For the Francis—the man who, for all his fine aspirations, was still utterly incapable of formulating clean thought into simple words—had conceived another dream. And this was the shape of it.
He had learned from Beatrice, and from her parents, something—though very little—of the real America. He had taught her something—though very little—of the real England. He realized, as few Englishmen of his time, how the two nations had drifted apart; misunderstood one another. And it seemed to him, in his presumption, that a few words, a trumpery poem, could set this misunderstanding right.
Of course—(he was too much in love with the phantom of Beatrice for any except a prejudiced judgment)—he blamed his own countrymen exclusively. Equally of course, the great poem of his projecting, became—the moment pen touched paper—an artificial web of phrases through which the man’s real belief in a Spiritual Federation of the English-speaking Peoples oozed to nothingness. Still, it says something for the influence of a girl who only wrote in calm friendship, confident of his ultimate success as a writer, but by no manner of means—consciously at any rate—in love with him, that Francis Gordon should have held to this belief, unflinchingly, through all those weary months when other Englishmen—better informed on material points though utterly ignorant of the spiritual reluctance to realize that a world-crime was being committed (which reluctance alone kept America so long out of the War)—were saying to themselves, “Can’t they see things? Won’t they see things? Must we fight this greatest of all battles without them?”
“Mr. and Mrs. Jameson, Sir,” announced the elderly manservant.
§ 3
Nothing in the outward appearance of the Francis Gordon who rose at the entrance of his cousin’s wife, suggested the conventional (or unconventional) poet. Short dark hair parted at the side, clipped moustache, well-cared-for hands, creaseless gold-pinned soft collar, well-tailored blue suit—all proclaimed the ordinary idle young man of the period. And as such, to tell the truth, his cousin Peter—to whom, except for a certain lack of dourness about the expression, he bore an amazing resemblance—regarded him.

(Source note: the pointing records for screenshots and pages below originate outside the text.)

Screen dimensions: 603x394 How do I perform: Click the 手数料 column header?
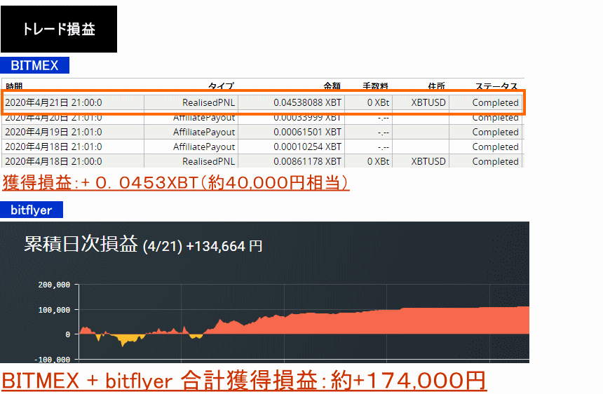pyautogui.click(x=375, y=86)
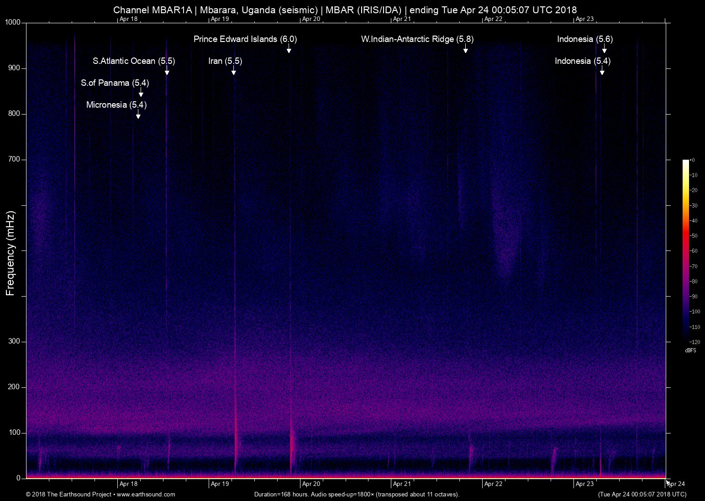705x501 pixels.
Task: Click the arrow under S.of Panama (5.4)
Action: coord(141,93)
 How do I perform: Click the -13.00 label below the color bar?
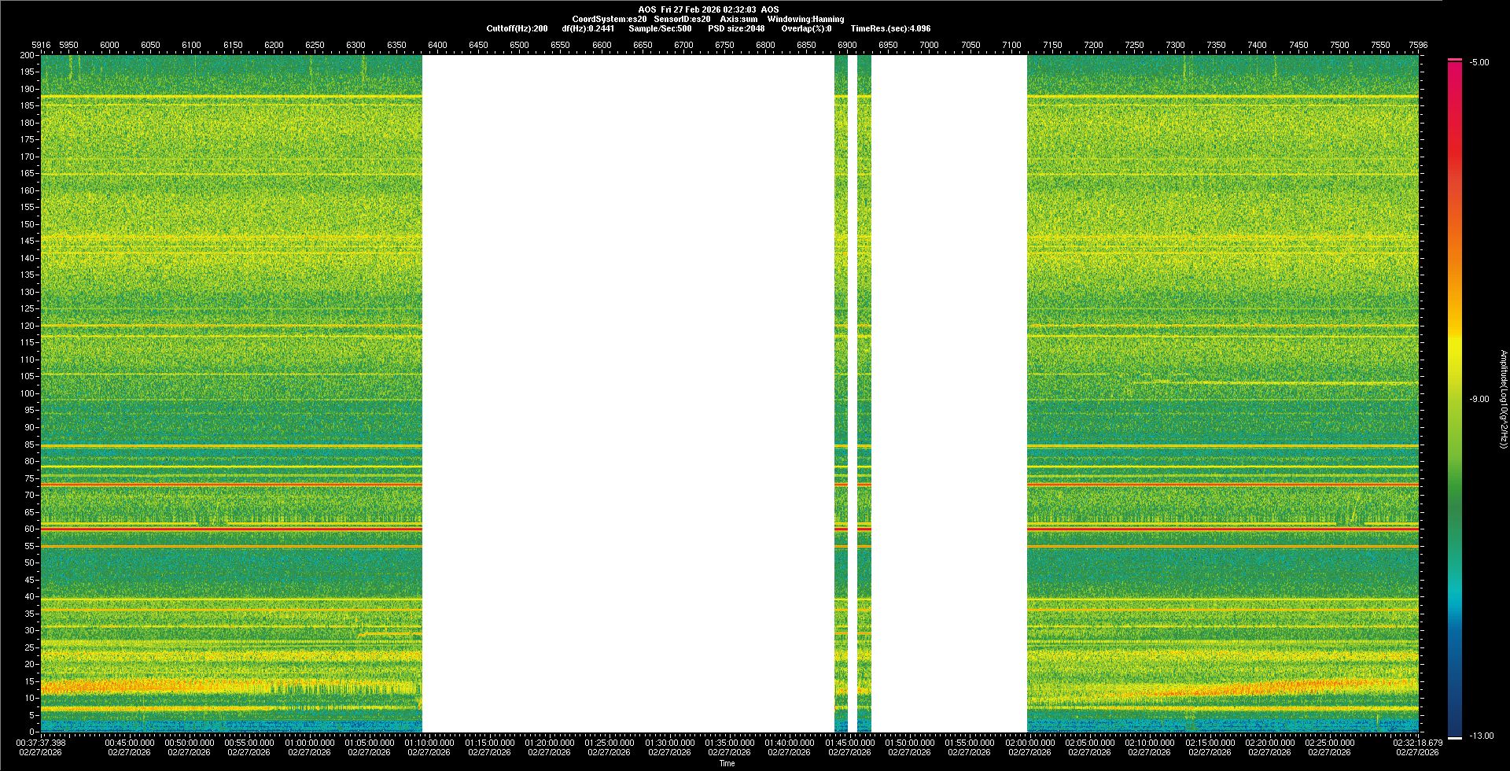click(1479, 736)
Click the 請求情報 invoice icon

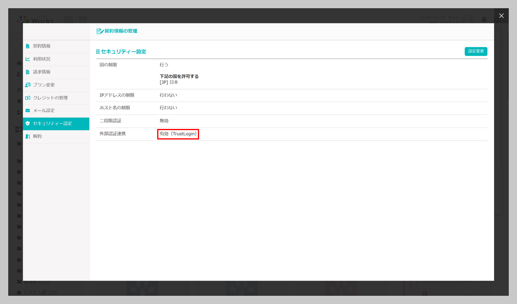click(x=28, y=72)
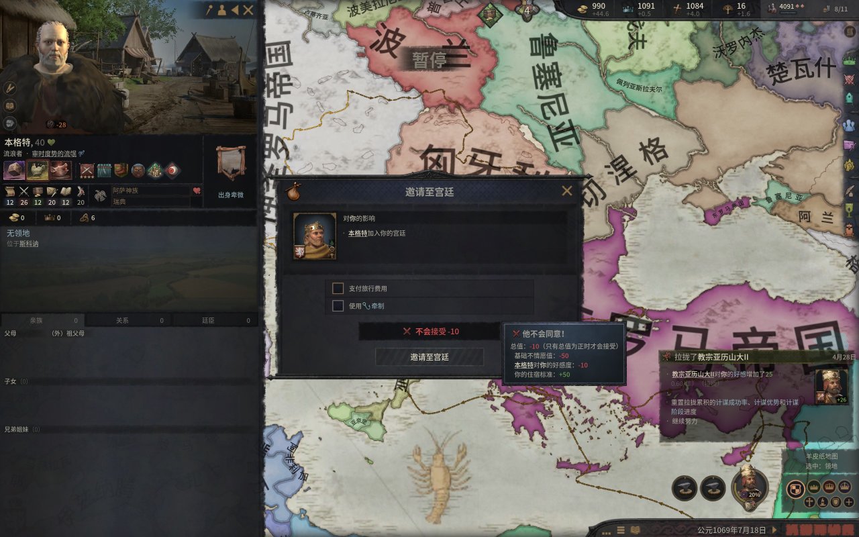
Task: Click the go-back arrow in character window header
Action: pos(235,10)
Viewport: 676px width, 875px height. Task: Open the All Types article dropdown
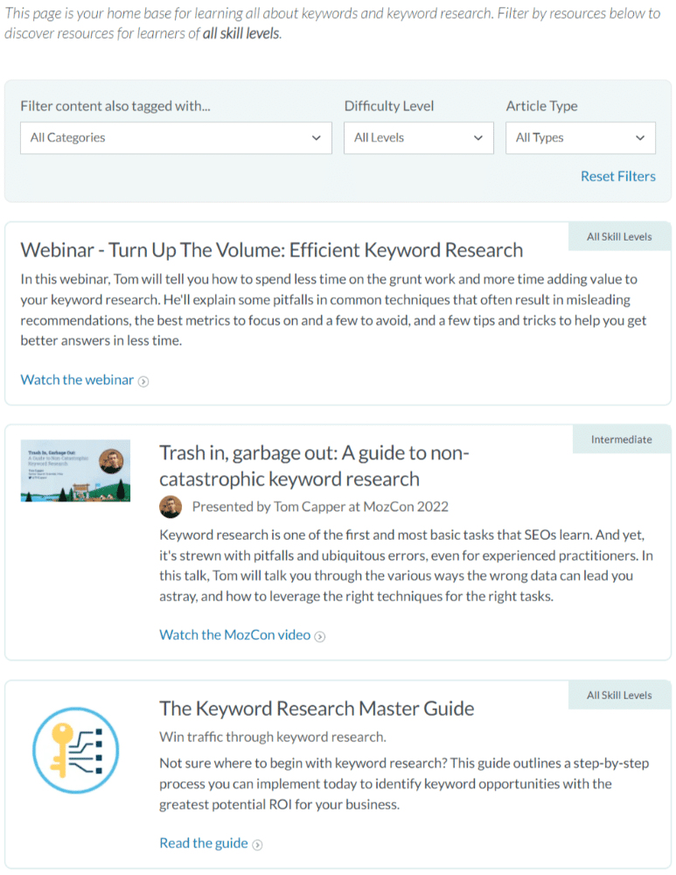[x=580, y=137]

His surroundings, too, helped this illusion of the idle commonplace. The room was large, white-walled and green-carpeted; crowded mahogany book-shelves completely lined one wall; a spacious writing-table—scrupulously tidy—set square in the centre of two big windows—the other. Chippendale chairs, a tea-table already laid, and a revolving bookcase filled with foreign dictionaries, Roget’s Thesaurus, and other reference-works, completed the furniture. Two mahogany doors—one, through which Patricia and Peter had just entered, leading to the narrow hall—the other to the bedroom and bathroom—glowed darkly against the rough white of the wall-paper.